Materials:                            Equipment:
      NaIO3                                 Magnetic stirrer and stir bar
      1.0M Ca(NO3)2 solution                250 mL flask (2)
      0.10M KNO3                            125 mL flask (several)
      0.05M Na2S2O3                         50 or 100 mL graduated cylinder
      KI                                    Filter funnel and filter paper
      Starch solution                       Buret
                                            10 mL pipet

Part I — Preparation of a Saturated Solution of Ca(IO3)2
Note: While you have idle time during Part I, start setting up for your titration, Part II.
   1. Mass 3.96 g of NaIO3 in a weighing boat and transfer the salt to a 250 mL
      Erlenmeyer flask. Use a graduated cylinder to add 100 mL of distilled water.
      Add a magnetic stir bar stir until the NaIO3 is completely dissolved.

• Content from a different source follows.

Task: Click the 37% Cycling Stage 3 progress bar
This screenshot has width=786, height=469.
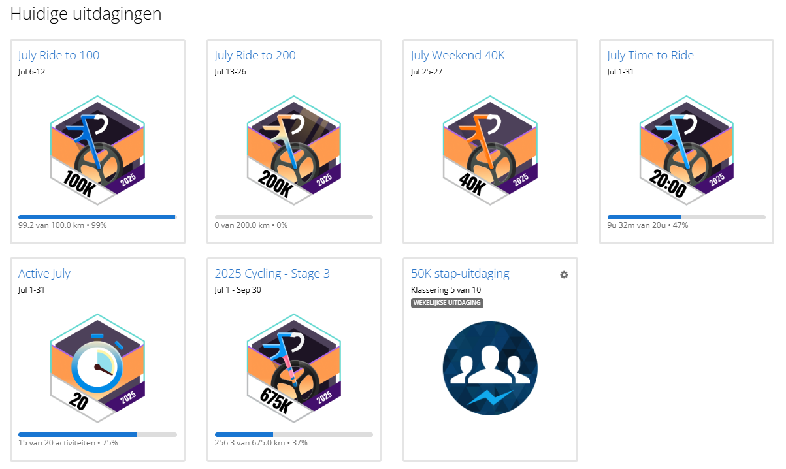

   2. Using a graduated cylinder, slowly add 20.0 mL 0.50M Ca(NO3)2 solution while
      stirring. Stir the mixture completely for 5 minutes. A white precipitate of Ca(IO 3)2
      should form.
   3. Let the mixture stand a few minutes, then decant off and discard the supernatant
      liquid. (It’s okay to lose a little solid when decanting. At this stage we are just
      trying to have some clean solid.) Obtain about 200 mL of 0.10M KNO 3 in a clean
      flask. Wash the solid by adding 30 mL of 0.10M KNO3 and stirring thoroughly for
      5 minutes. Repeat the wash process for a total of three washes.
   4. Add 100 mL of the 0.1M KNO3 and stir for another 5 minutes. There must be
      solid left in the flask at this time. (At this stage we are trying to establish the
      equilibrium. We now want the solution. The solid is not important, only that
      some exists.)
   5. Set up a filter funnel with filter paper and decant/filter the suspension into a clean
      dry flask 125 mL Erlenmeyer flask. Most of the solid should remain in the original
      flask. Do not wash the solid. Save the filtrate (liquid) for the next step.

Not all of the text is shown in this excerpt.